IMHO, the theme of this century is making cheap, sustainable energy so ridiculously abundant that we'll be wondering what the hell we were doing before and how we managed without it. There are so many technological breakthroughs converging on making that happen that IMHO this is just going to happen. It's a question of when, not if. The timelines are uncertain, but not really. The author of this article is extrapolating a few trends over a time scale that is rather short. He could be wrong. Even by a factor 5. And it would still happen on a reasonable timeline. And I don't think he's going to be that far of the mark. 2030-2035 it will be RIP ice engines and fossil fuels. You'd be out of your mind to use anything else than dirt cheap electrons stored in dirt cheap batteries. At 50$ per kwh, it's a no brainer. At 5$/kwh, you'd have to be bat shit crazy to use anything else. That's 'only' a 10x improvement.

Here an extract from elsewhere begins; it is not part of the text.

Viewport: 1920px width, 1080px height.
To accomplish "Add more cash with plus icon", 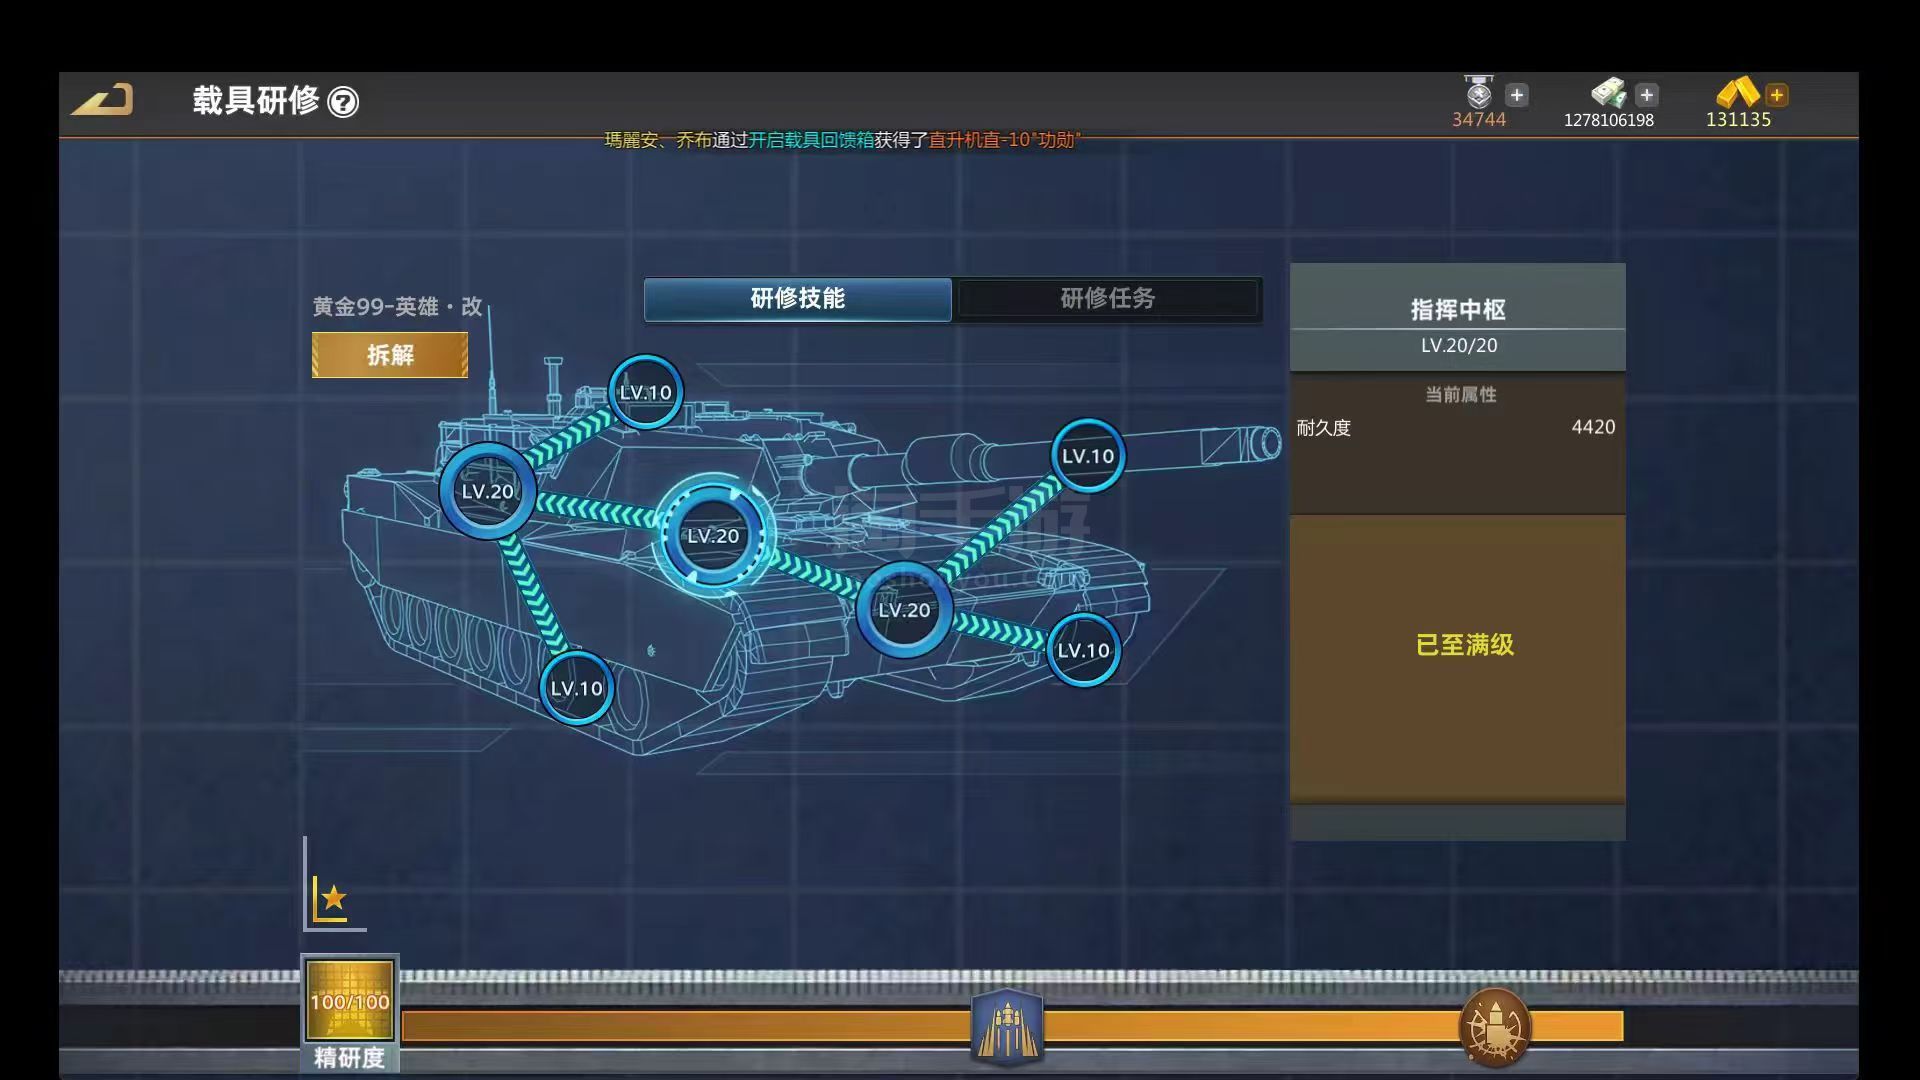I will [x=1647, y=95].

Assuming all innovation grinds to a halt in 2024 and that no technical progress will happen beyond 2024 seems like the naive point of view when there's so much happening that is well funded and seemingly on track to get some kind of results. The opposite view on this is of course that progress is a foregone conclusion. Some things will taper off and other things we haven't even thought off might pick up the slack. Between now and 2030, you can make a few educated guesses though. Which is what this author is doing.

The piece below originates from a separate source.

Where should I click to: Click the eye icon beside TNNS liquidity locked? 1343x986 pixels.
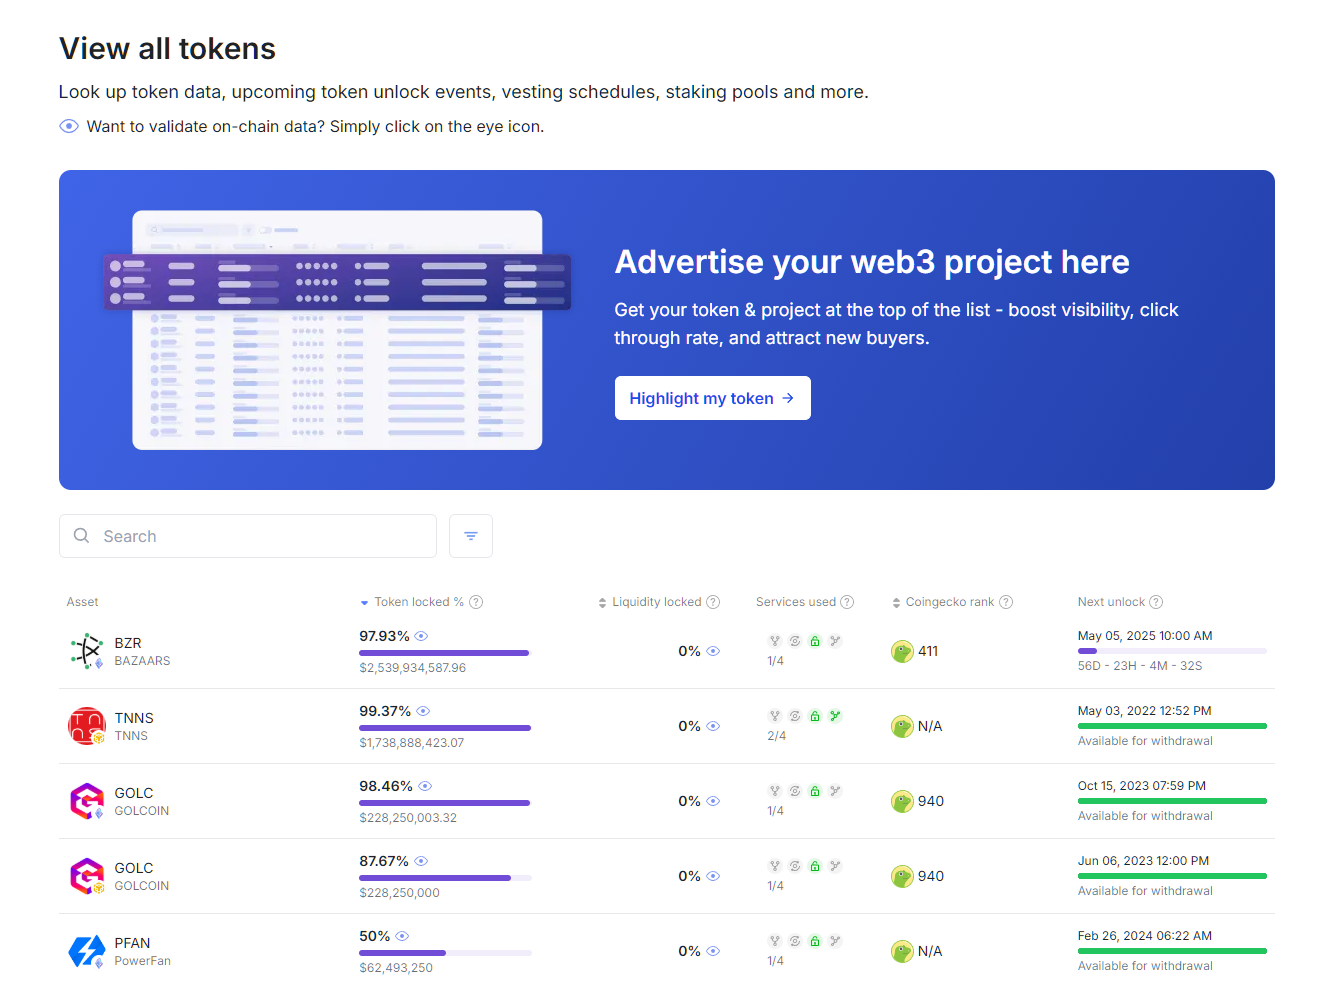coord(713,726)
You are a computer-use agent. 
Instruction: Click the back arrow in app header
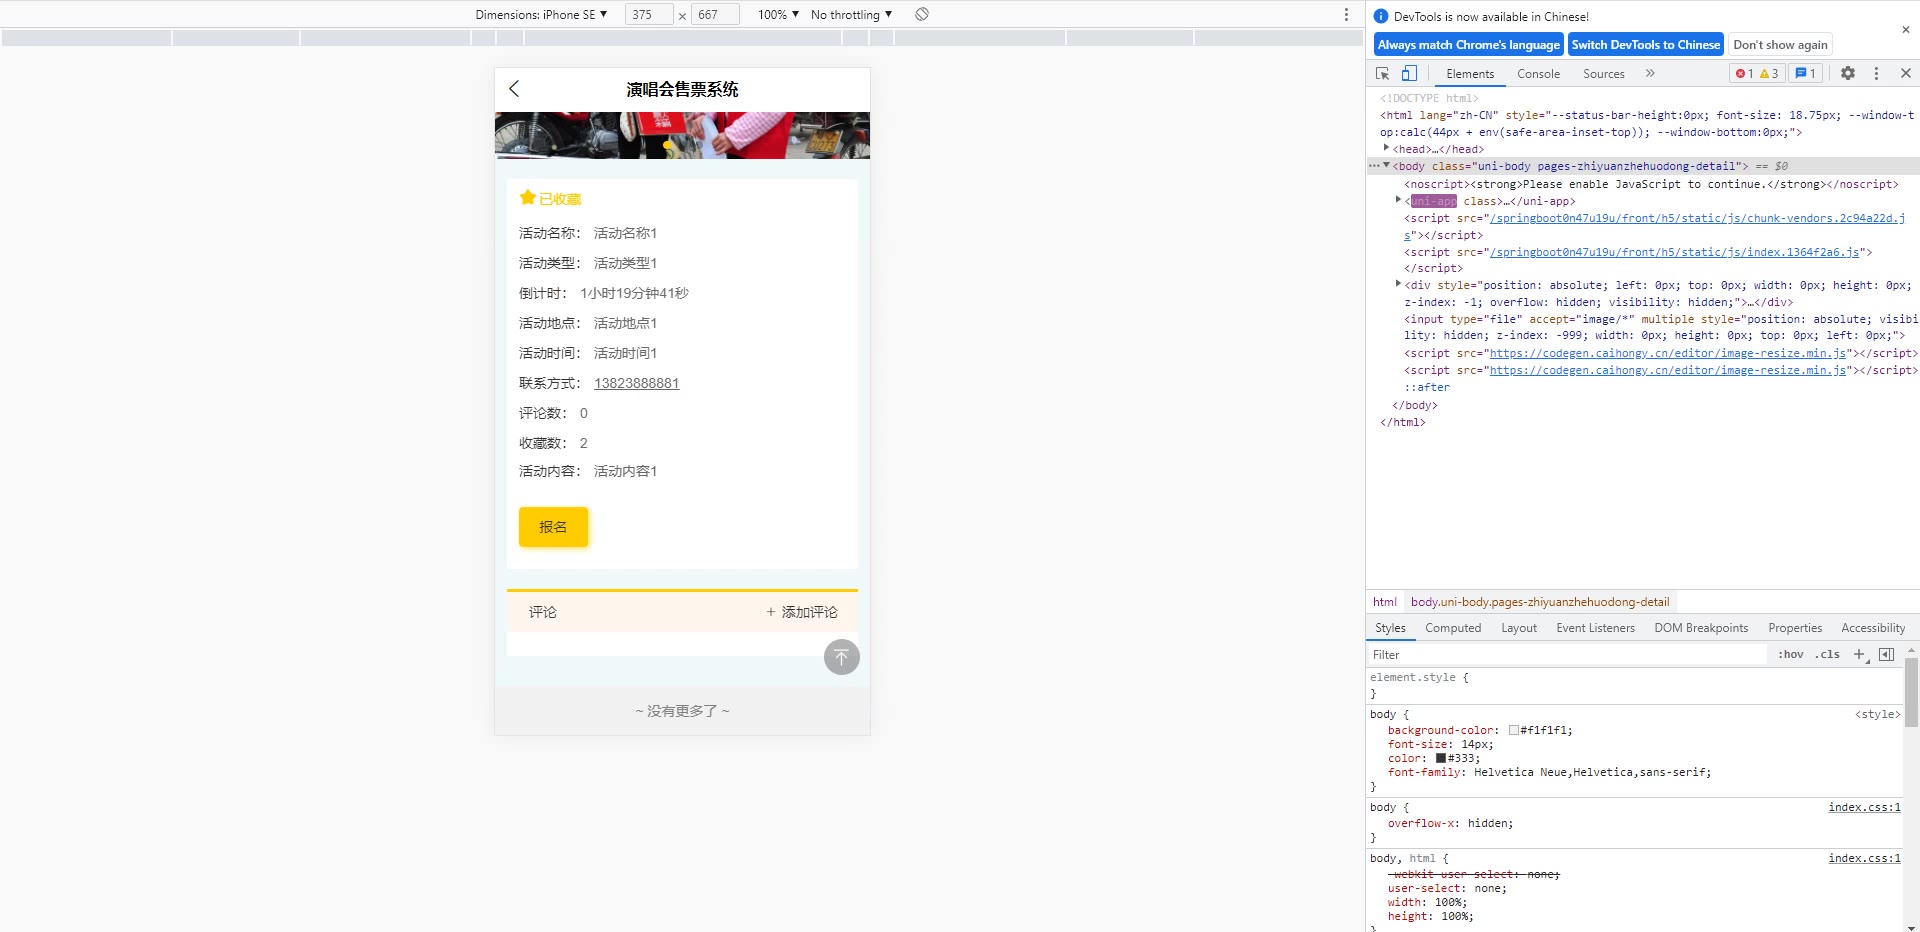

Anyway, cheap, clean energy is transformative. Most of the major challenges right now are directly or indirectly bottle necked on energy. Making energy cheaper matters. 2x is nice. 10x is nicer. 100x is what we might actually see in a few decades. Anything in between would be transformative. Anything beyond that is hard to imagine but yet not unlikely. We might actually nail fusion at some point. Who knows? It might even become cheap to do it.
But we have a nice fusion plant that we orbit around beaming down orders of magnitude more energy than we actually need. We're learning how to harvest it using solar panels; a trick plants and trees have of course mastered ages ago. This article is about leveraging batteries for storage. The two things combined are a thing of beauty.
The point about sodium ion is that there are no exotic/scarce materials in there. The materials are cheap. And we're not going to run out of them. How many twh. of battery could we need. Tens, hunders, thousands? We only use about 25pwh per year worth of electricity right now. That number is going to go up of course. What would you do with 25000 twh of battery? Annual production is about to cross the 1twh/year. And most of these batteries last a few decades. 25pwh of charged batteries is a lot of power. And yet we might have that sitting around in a few decades.
Sometimes the technical details matter and projected scaling trends aren't an inevitability.